Una marquesa enamorada (Amor amor 3)

Mile Bluett

Fragmento

una_marquesa_enamorada-4

1

Londres, Inglaterra.

Abril de 1859.

¿Cuánto puede latir un corazón por una pasión a lo largo del tiempo? Ella creía que el amor era libre, que no exigía sacrificios de los amantes, que de lo contrario perdería su esencia. Él pensaba que jamás se enamoraría.

Lord William Lovelace había aprendido a tomar de la vida lo mejor, mientras otros hermanos segundos o terceros envidiaban la suerte del primogénito por ser el que heredaría el grueso de la fortuna familiar, más en su caso, que provenía de un noble, él daba gracias por ser el hijo varón número dos. Mientras, el heredero tenía que ajustarse a las estrictas reglas del mayorazgo y de su padre, su excelencia el duque de Whitestone. Sus correrías no pasaban inadvertidas para el futuro cabeza de familia, quien trataba de entrarlo en cintura.

William admiró su frac negro impecable en uno de los espejos del corredor, llevaba prisa, pero eso no significaba que no se cerciorara, de nuevo, de que sus zapatos estuvieran lo suficientemente lustrados, que sus finas joyas estuvieran a la altura de su clase y que su atuendo combinara a la perfección, incluso con el aroma varonil de la pomada de bergamota con que se había perfumado su peinado y su pañuelo. Era aún más alto que su hermano mayor, con el cabello castaño y unos profundos ojos azules, que daban la impresión de parecer melancólicos, los que resaltaban en su tez color marfil. Esa era su arma más letal, porque en su corazón solo había cabida para la risa y la fiesta. Su mirada taciturna terminaba por capturar la atención de cuanta dama urgida de dar y recibir afecto se cruzaba en su camino. Era una versión más jovial y desenfadada de John, lord Godwine, su hermano mayor, con quien sus trucos seductores no funcionaban; a diferencia de con sus progenitores, quienes eran en extremo consentidores con su adorado Will.

—William, ¿a dónde vas? —inquirió el primogénito con el ceño fruncido, que le hacía verse aún más elegante y apesadumbrado.
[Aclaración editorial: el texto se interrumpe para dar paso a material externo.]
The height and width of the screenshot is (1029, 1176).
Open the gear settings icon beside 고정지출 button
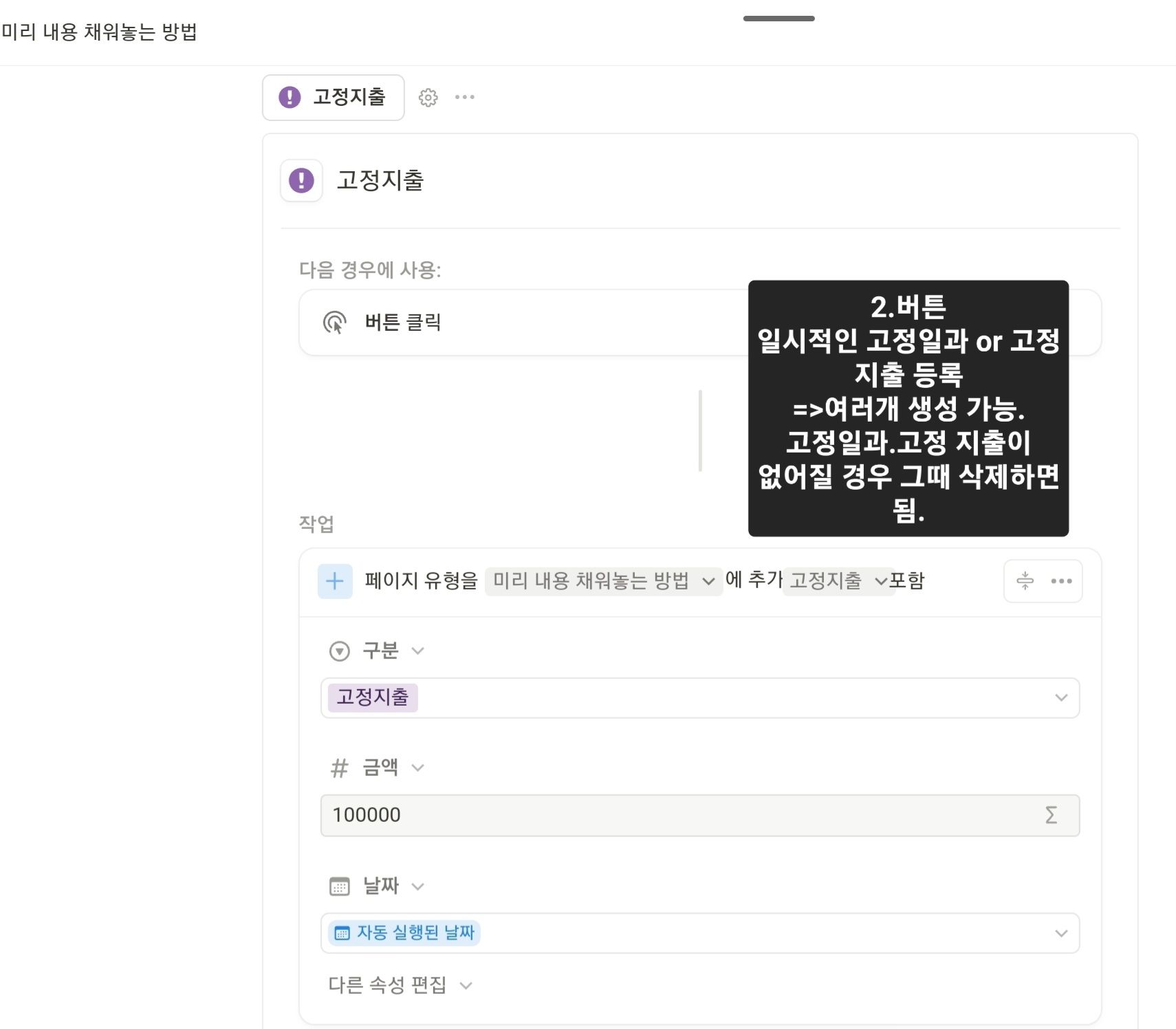428,98
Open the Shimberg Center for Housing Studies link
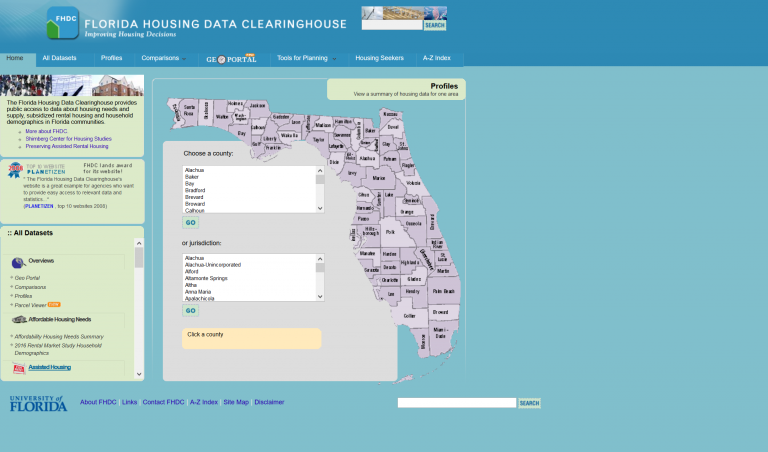Screen dimensions: 768x452 click(68, 139)
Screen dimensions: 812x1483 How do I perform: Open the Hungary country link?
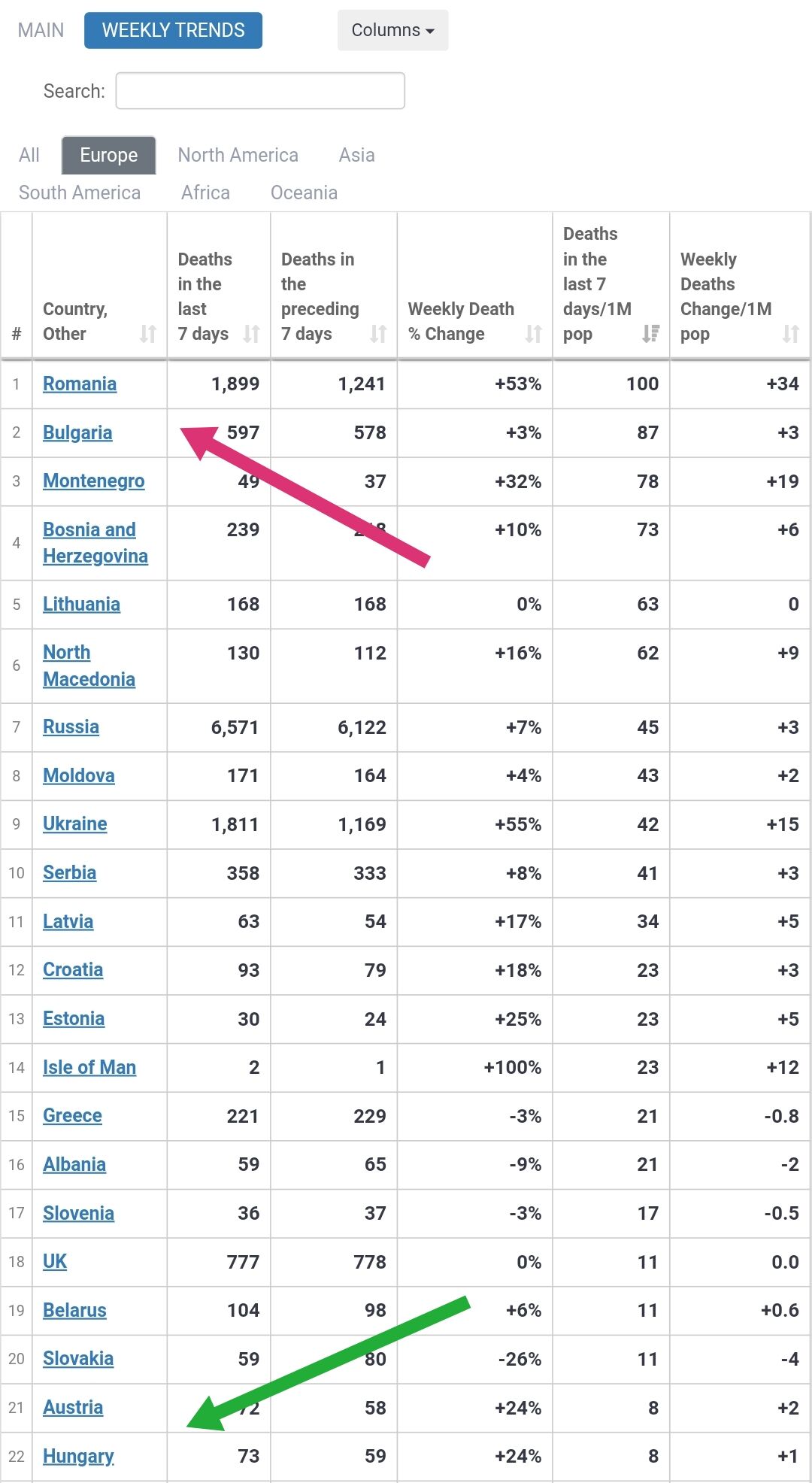(78, 1456)
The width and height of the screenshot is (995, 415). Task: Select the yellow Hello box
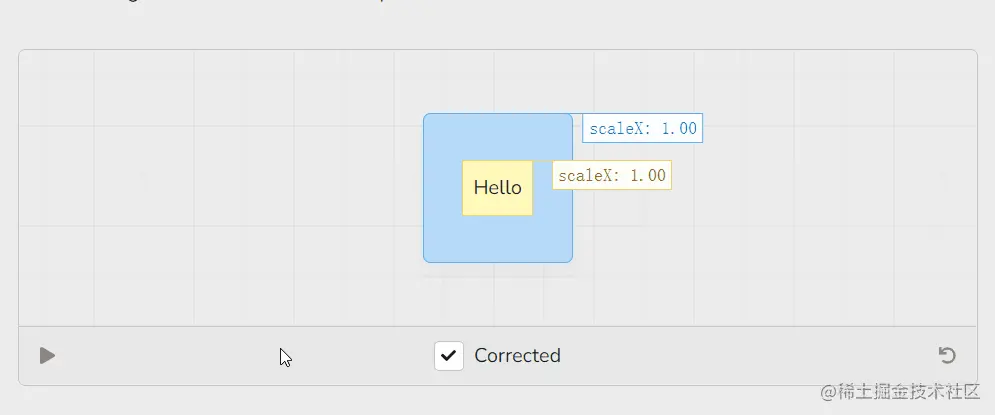[x=498, y=188]
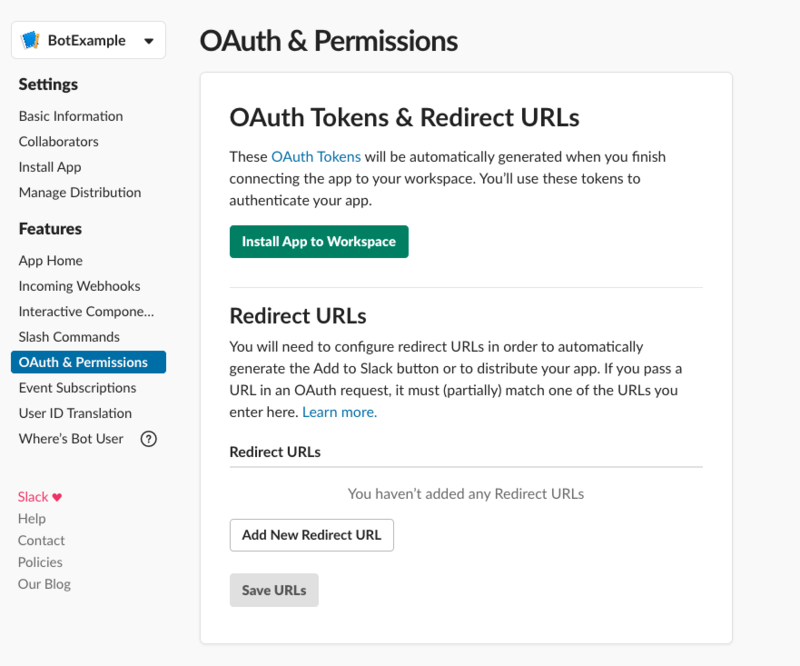The height and width of the screenshot is (666, 800).
Task: Go to Basic Information settings
Action: 70,116
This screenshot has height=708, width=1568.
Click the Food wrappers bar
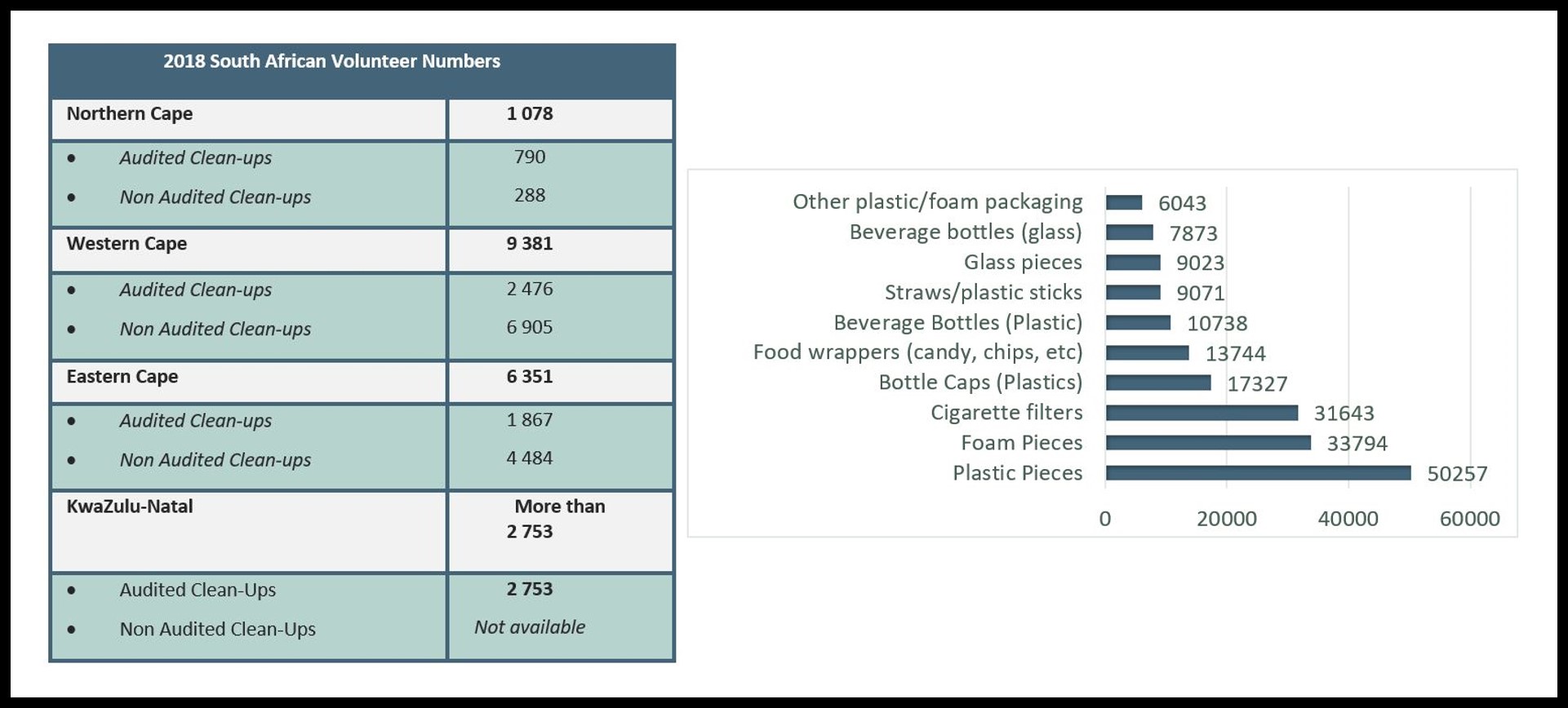[x=1147, y=352]
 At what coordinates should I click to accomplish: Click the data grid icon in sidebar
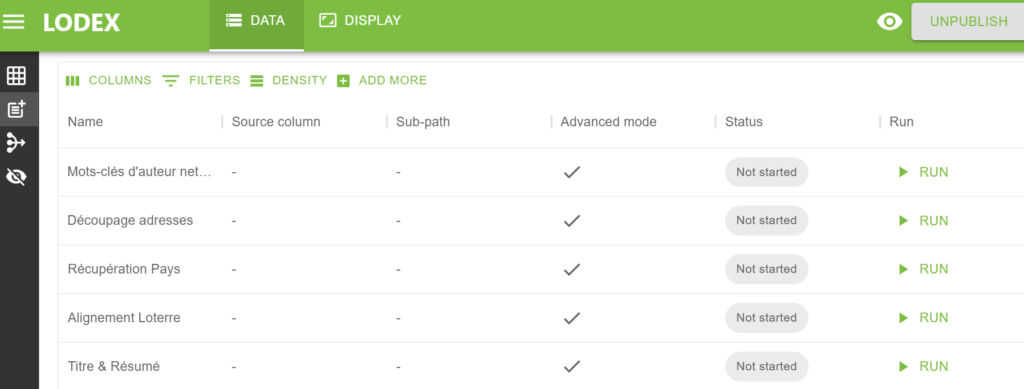(x=16, y=76)
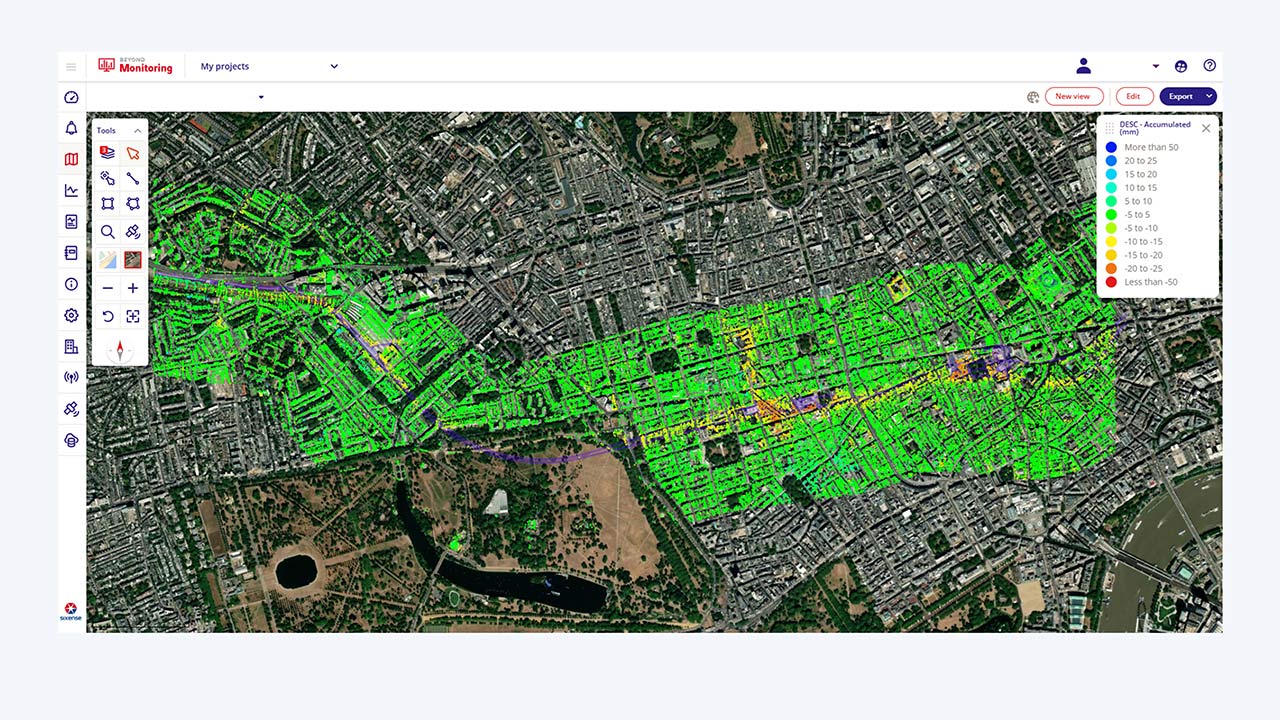
Task: Open settings gear in the sidebar
Action: 71,315
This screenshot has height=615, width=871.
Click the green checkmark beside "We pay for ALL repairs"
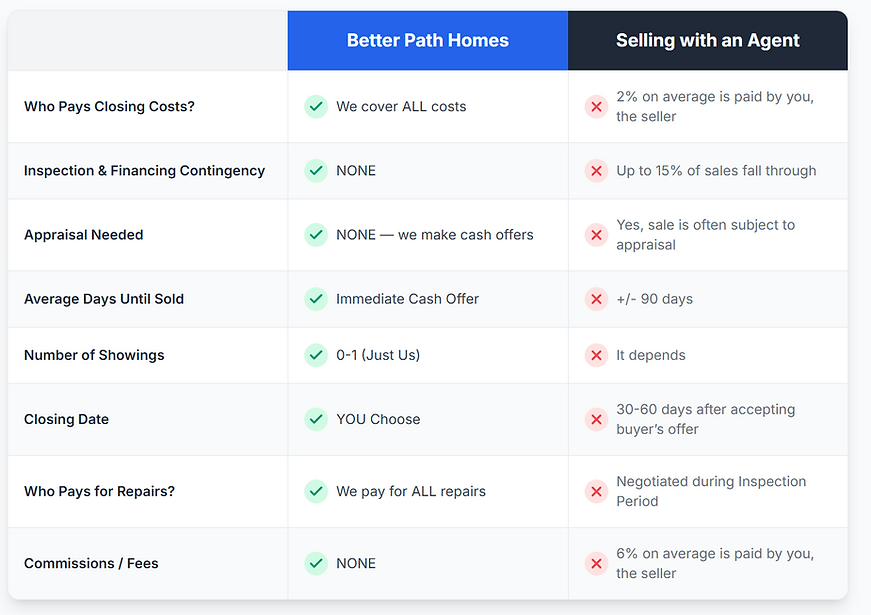(x=316, y=491)
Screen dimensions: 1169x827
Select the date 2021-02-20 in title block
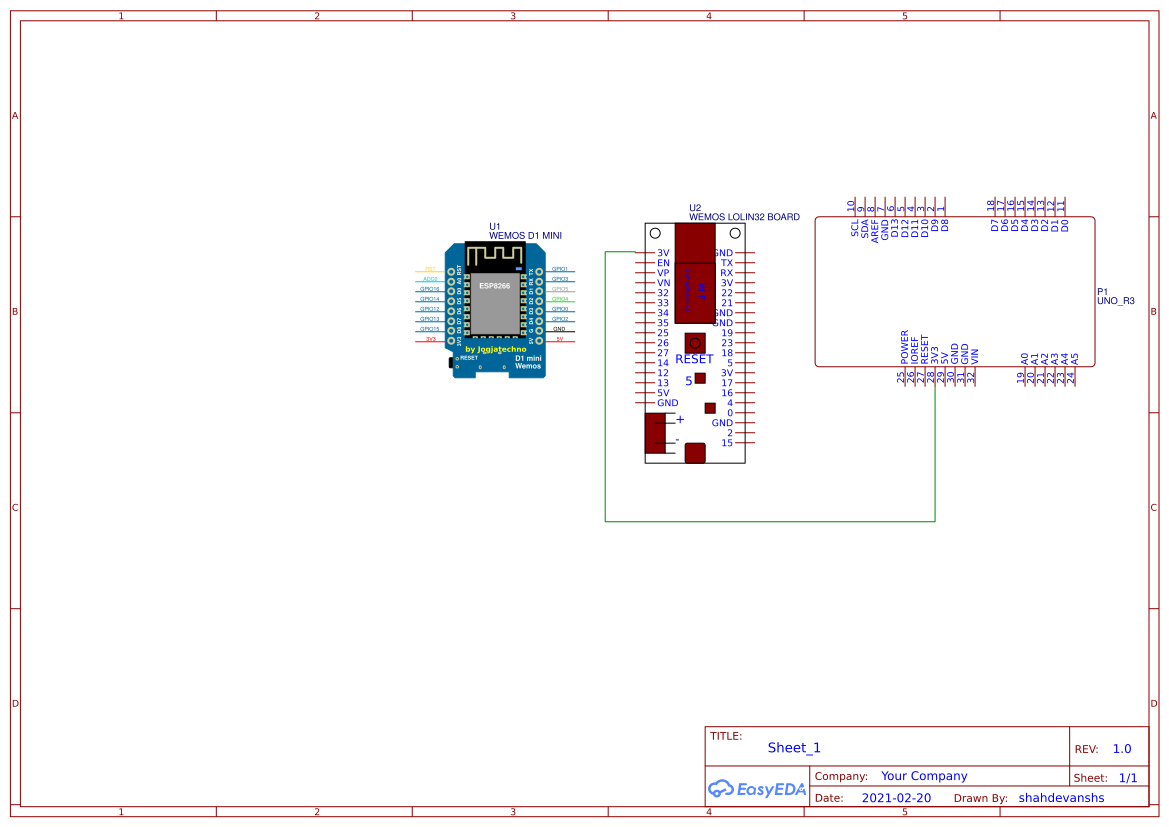click(x=896, y=798)
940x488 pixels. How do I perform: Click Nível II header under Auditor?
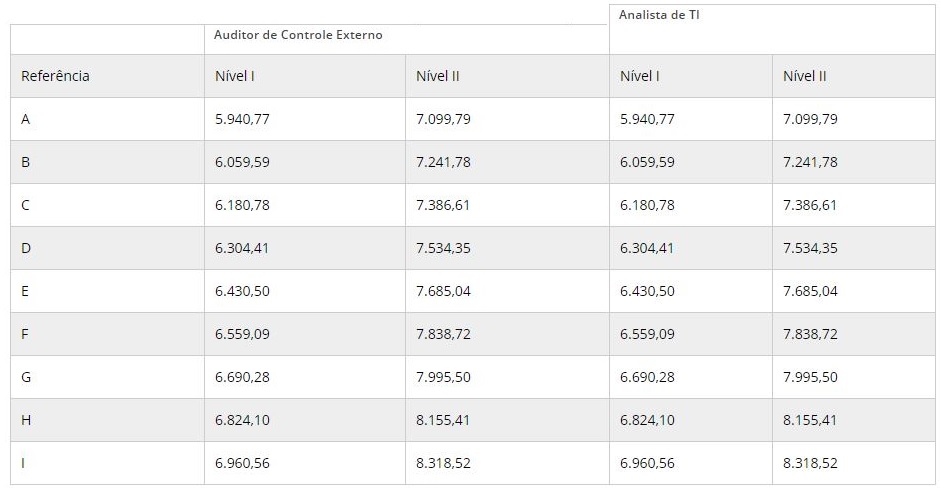[438, 76]
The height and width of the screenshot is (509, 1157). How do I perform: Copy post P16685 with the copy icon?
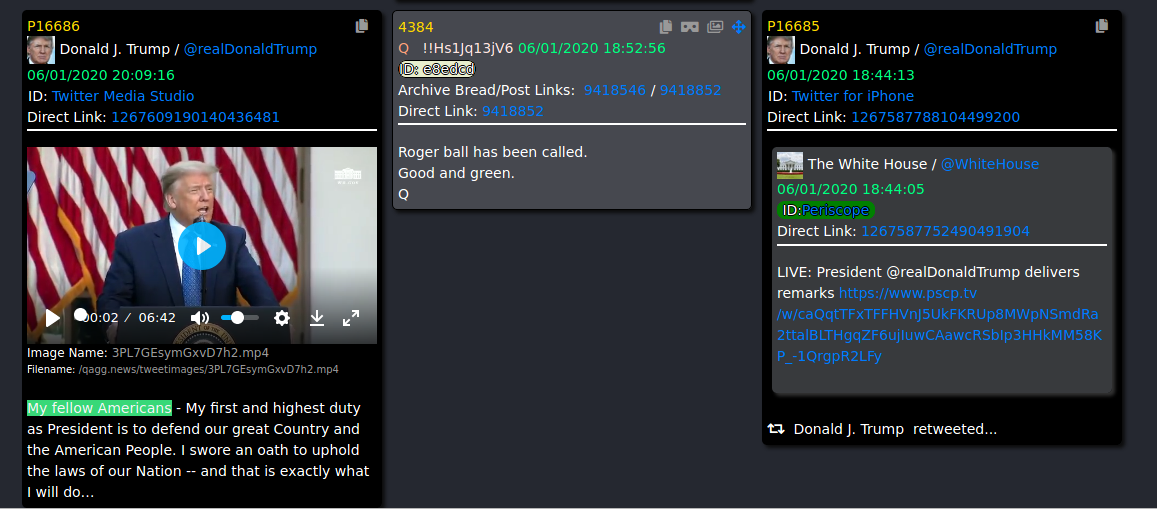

Eran casi dos gotas de agua, solo que John Lovelace, conde de Godwine por título de cortesía, sí era serio, responsable y consciente del legado que recaía sobre sus hombros.

—¿Ahora tengo que darte cuentas? —se quejó Will.

—Te aprovechas de los compromisos de nuestros padres para escabullirte. ¿Tras las faldas de quién andas esta vez?

—Un caballero no revela ningún dato que pueda comprometer el honor de una dama.

—¿Ni a su hermano?

—Absolutamente a nadie.

—Me han llegado rumores. Unos que me esfuerzo por desestimar. ¿Sabes lo que un escándalo significaría para nuestra familia que jamás ha dado de qué hablar? Debes enmendarte y estar a la altura del apellido.

—¿Para qué? Tú heredarás todo, incluso las responsabilidades.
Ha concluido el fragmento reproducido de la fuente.